Italian Marxist Antonio Gramsci was in Petrograd for the fifth anniversary celebrations of the Russian Revolution, and first commented on the rise of fascism in Italy from Soviet Russia. (Laski Diffusion / Getty Images)
Article from Pravda, November 7, 1922:
The Fascists’ seizure of power reduces the Italian Communist Party’s activity to that of a purely conspiratorial movement. In Italy, a new period of history is beginning, which we can define in the following terms: Political power is probably passing from the hands of the capitalist bourgeoisie into the hands of the middling and big agrarian strata, under the ideological guidance of part of the urban petty bourgeoisie. The contradictions of Italian society, which had been latent since the creation of the unitary Kingdom which emerged from the wars for Italian reconstruction, became clearly manifest in these last two years, after the Socialist Party proved incapable of leading the proletariat to power.

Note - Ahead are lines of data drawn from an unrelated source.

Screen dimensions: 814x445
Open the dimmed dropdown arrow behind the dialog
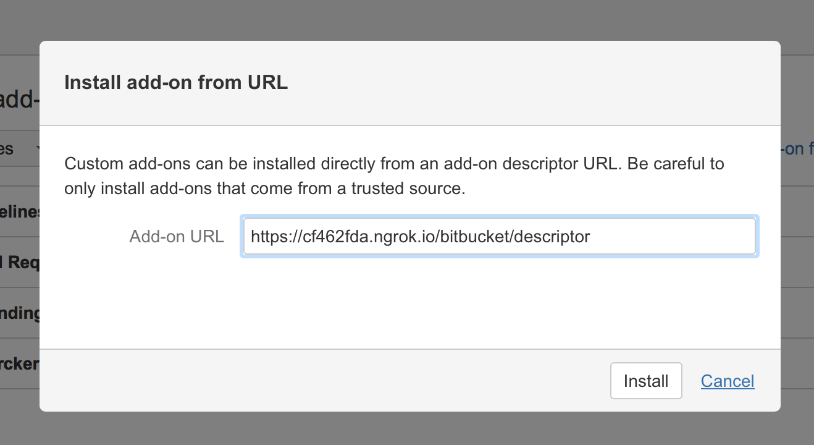pyautogui.click(x=38, y=149)
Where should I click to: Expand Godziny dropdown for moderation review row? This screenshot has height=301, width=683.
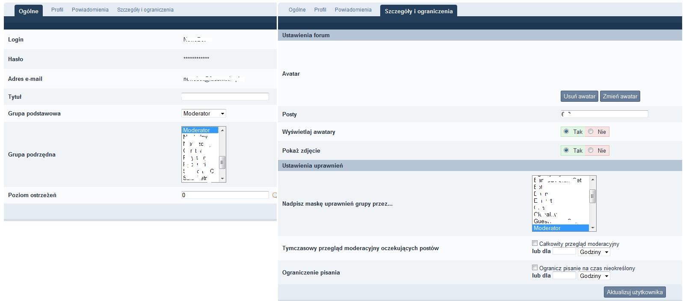click(594, 252)
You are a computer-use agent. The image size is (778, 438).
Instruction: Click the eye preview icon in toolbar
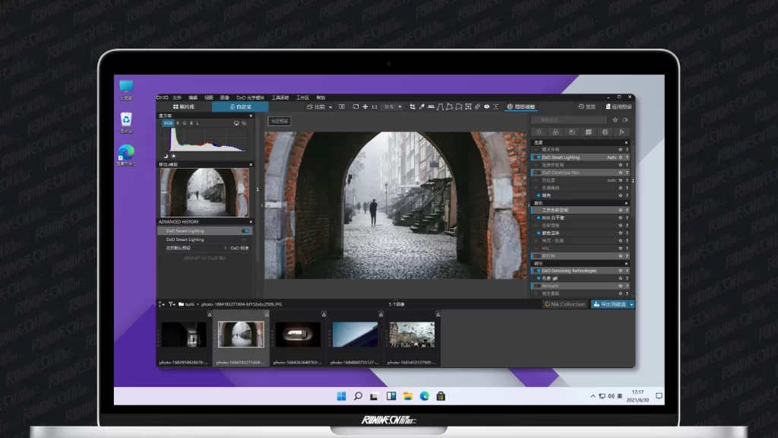487,107
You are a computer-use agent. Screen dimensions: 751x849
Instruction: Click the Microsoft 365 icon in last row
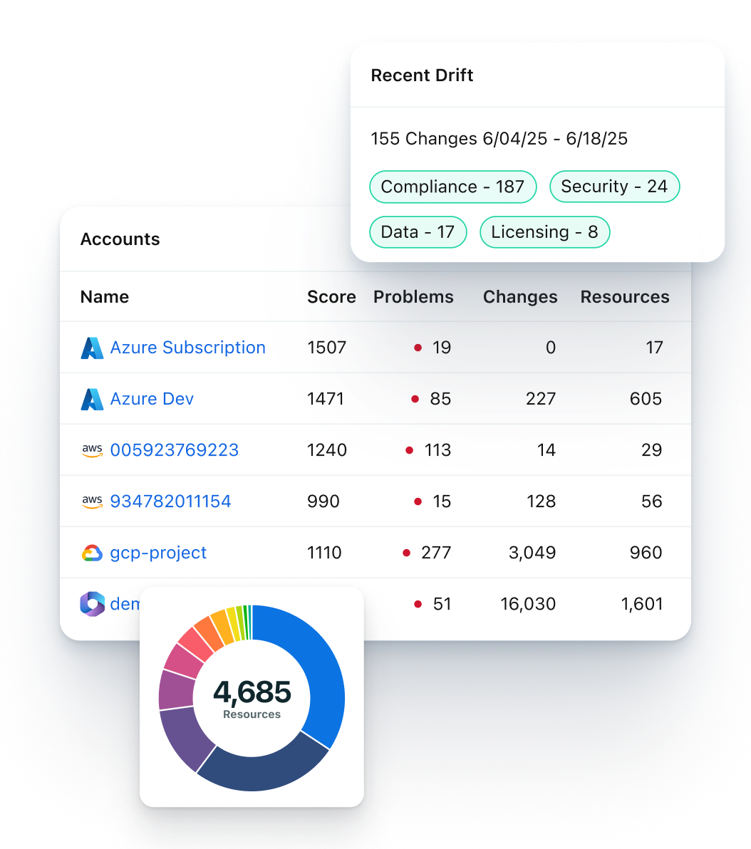click(92, 604)
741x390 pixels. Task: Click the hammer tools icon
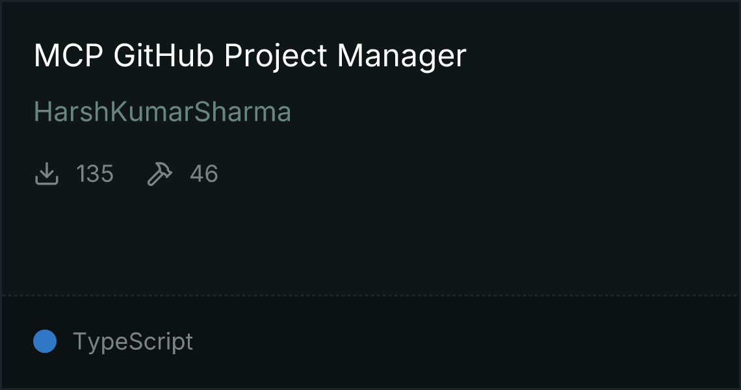pyautogui.click(x=160, y=174)
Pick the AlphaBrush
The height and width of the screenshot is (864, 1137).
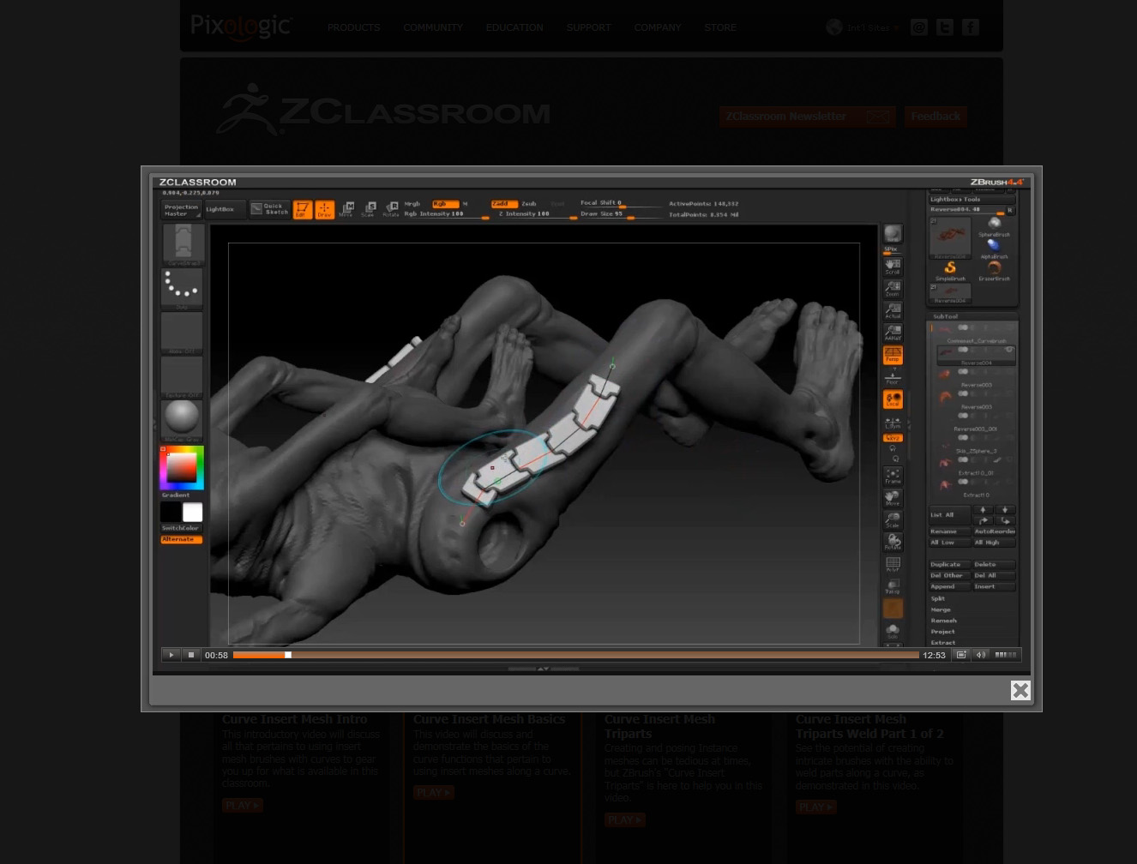tap(994, 245)
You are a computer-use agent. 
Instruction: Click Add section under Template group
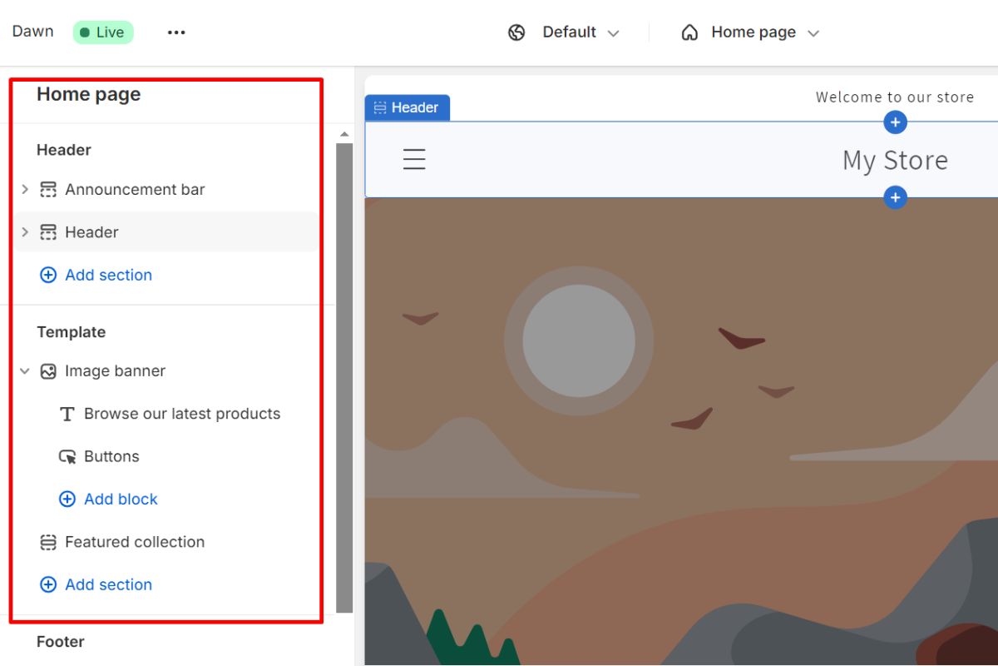pyautogui.click(x=107, y=584)
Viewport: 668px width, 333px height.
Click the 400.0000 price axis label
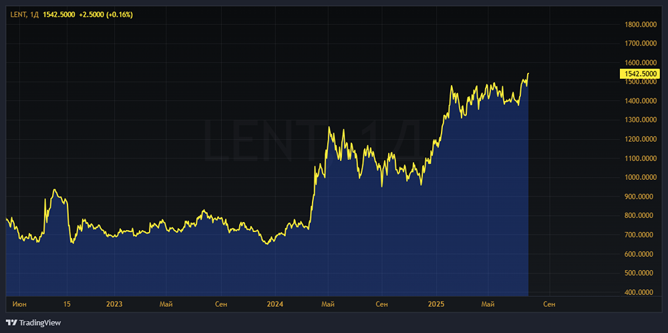[x=641, y=292]
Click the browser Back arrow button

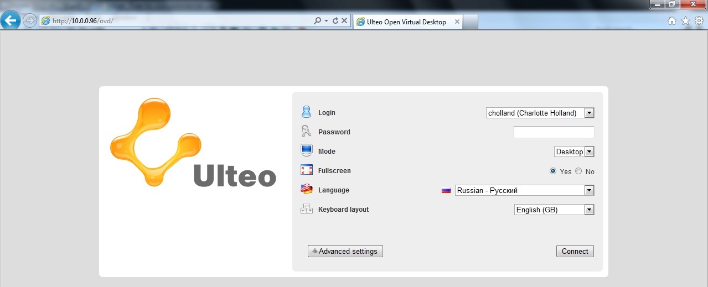(x=11, y=21)
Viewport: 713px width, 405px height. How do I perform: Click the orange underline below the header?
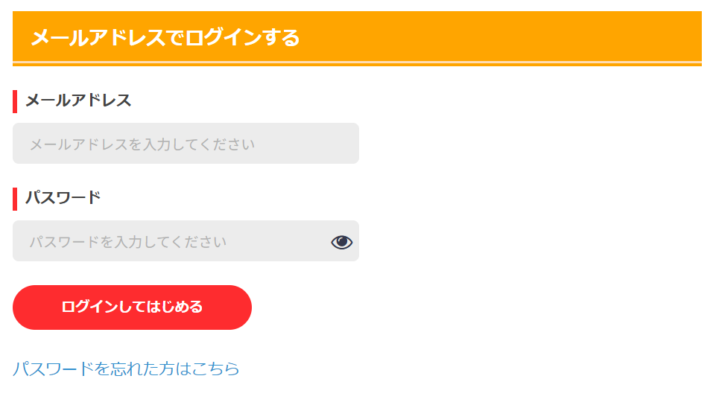coord(357,65)
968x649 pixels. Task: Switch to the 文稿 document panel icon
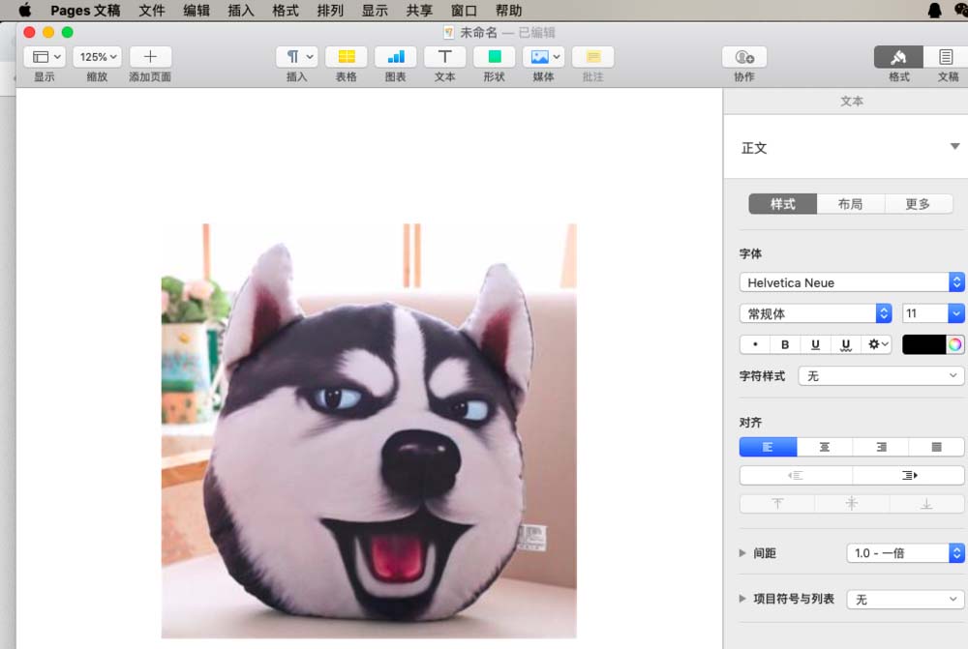(x=946, y=58)
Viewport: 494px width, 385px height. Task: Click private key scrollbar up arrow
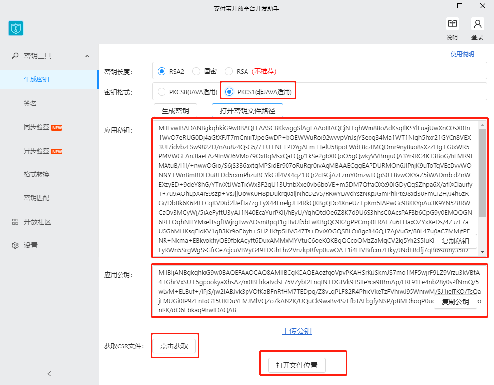482,125
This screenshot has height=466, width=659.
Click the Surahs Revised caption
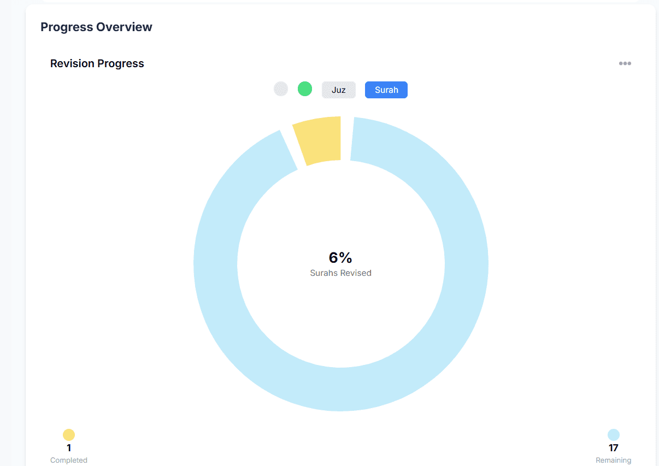pos(340,273)
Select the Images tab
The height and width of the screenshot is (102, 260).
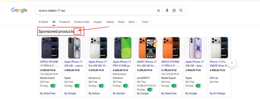(x=98, y=22)
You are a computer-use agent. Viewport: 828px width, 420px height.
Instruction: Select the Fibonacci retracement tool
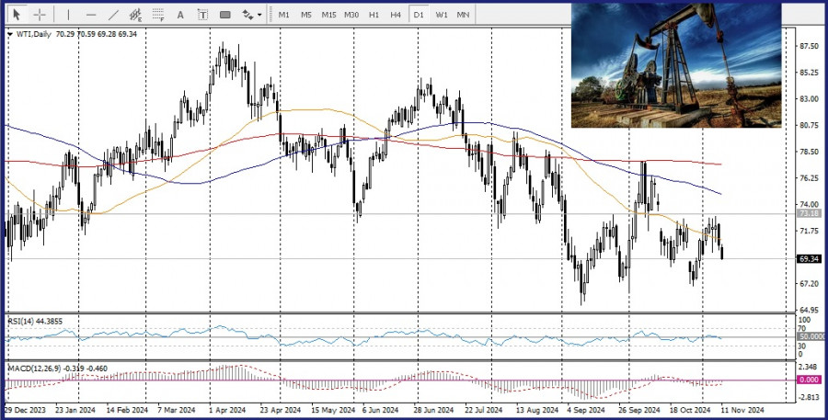click(157, 15)
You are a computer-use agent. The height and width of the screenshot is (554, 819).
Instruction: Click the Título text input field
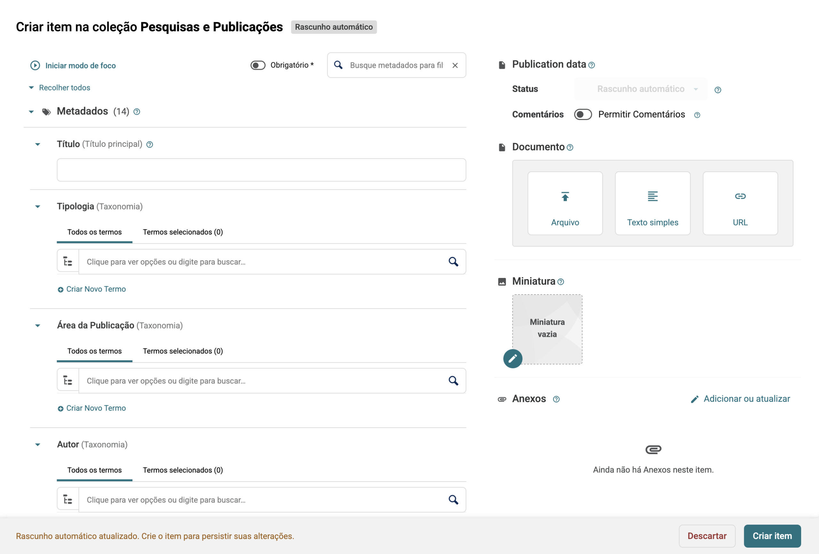pyautogui.click(x=261, y=170)
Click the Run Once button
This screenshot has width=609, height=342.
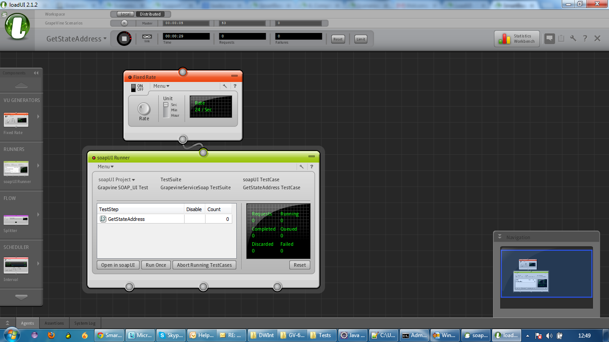point(156,265)
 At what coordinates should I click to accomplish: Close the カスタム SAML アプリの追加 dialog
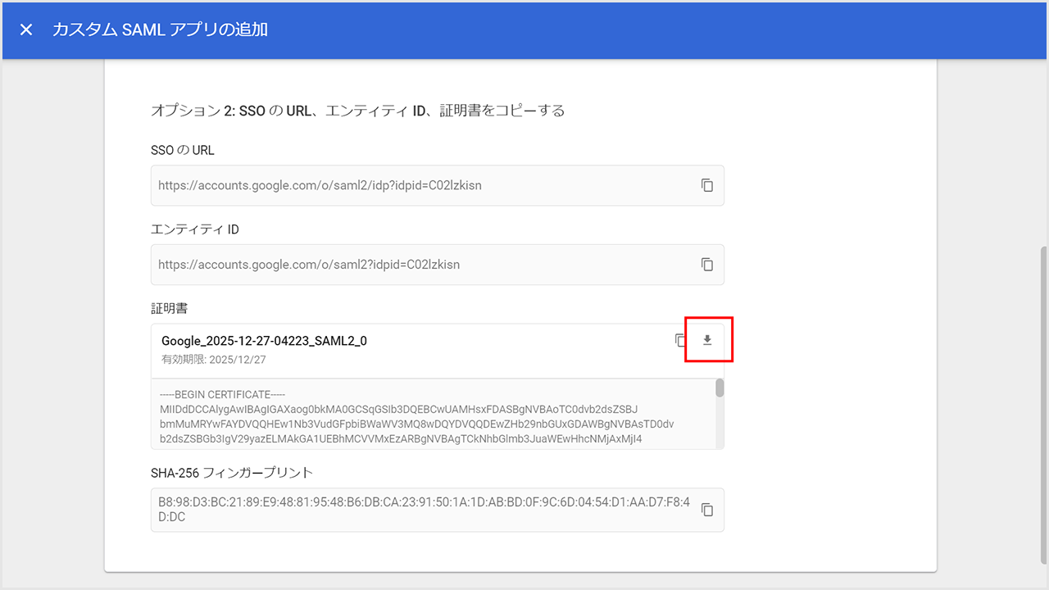pos(26,30)
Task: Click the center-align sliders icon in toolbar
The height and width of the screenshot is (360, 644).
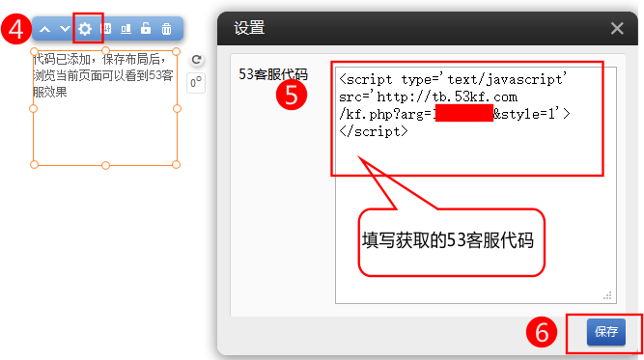Action: 106,29
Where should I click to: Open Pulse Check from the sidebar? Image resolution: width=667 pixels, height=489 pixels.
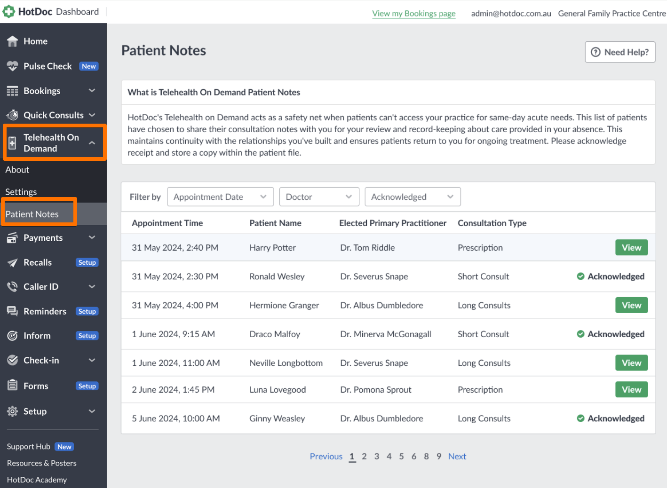pos(47,66)
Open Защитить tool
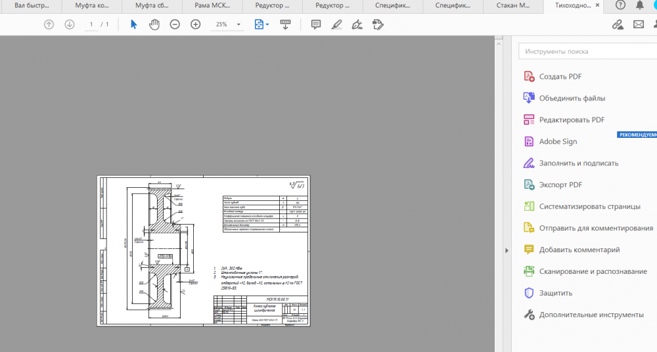This screenshot has height=352, width=657. tap(555, 293)
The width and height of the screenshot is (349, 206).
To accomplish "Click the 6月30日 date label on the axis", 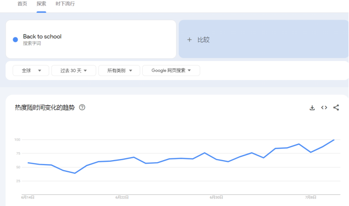I will point(216,197).
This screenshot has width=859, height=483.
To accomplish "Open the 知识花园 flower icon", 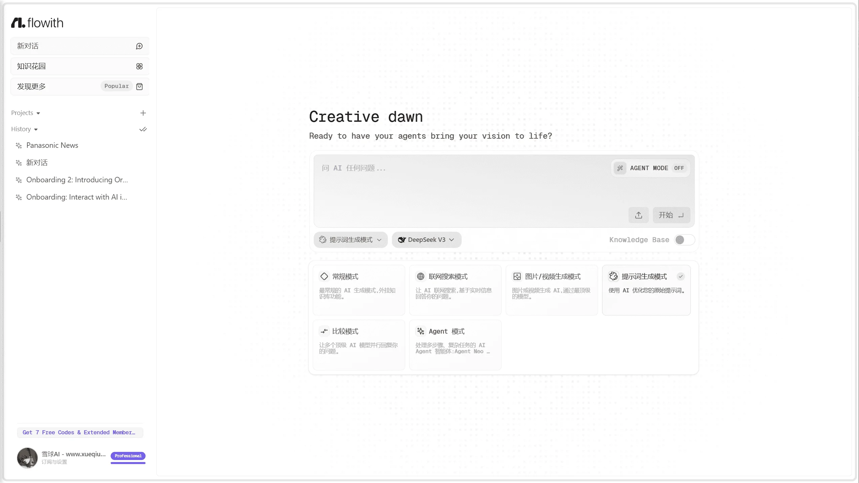I will (x=139, y=66).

The result has been the agrarian landowners’ victory over the proletariat and over the bourgeoisie, which has been enfeebled by the financial and industrial crisis. One can easily foresee an imminent period of fierce struggle in Italy, since even for the bourgeoisie it will be difficult to accept harsh, tyrannical domination by the landowners and the irresponsible demagogy of a mediocre adventurer like Mussolini. So, despite the gravity of the present situation, the future prospects for the proletariat and its party are not particularly negative. Over the last two years, the Communist Party has already found itself in a situation of illegality across three-quarters of the country. Despite this, the party, which counted 42,000 members in February 1921 after the split at the Livorno Congress, still had 35,000 members at the moment of the Fascist coup d’état, not including the around 20,000 young communists. The Socialist Party, which had 150,000 members after Livorno, has in the same period fallen to 32,000 members. They have resolved to join the Comintern, but in truth they are not sufficiently prepared for a situation of illegality.
If in this new phase the Communist Party’s Central Committee proves capable (as it probably will, taking into account the experience of the international communist movement) of developing a tactic adequate to the reality of Italian society and driving open the contradictions created by the Fascist coup d’état, the proletariat will, soon enough, again occupy its historic position, lost after the failure of the factory-occupation campaign in September 1920.
Gramsci (Italy)
Gramsci, the Communist Party and the March on Rome
In November 1922, Gramsci was in Soviet Russia, where he had arrived in early June together with Amadeo Bordiga and Antonio Graziadei in order to take part in the Communist International’s Second Enlarged Executive plenum. He remained in Moscow as the PCd’I representative to the Executive and the Presidium of the Comintern, which the Communists of the time saw as a truly world party made up of “national sections.”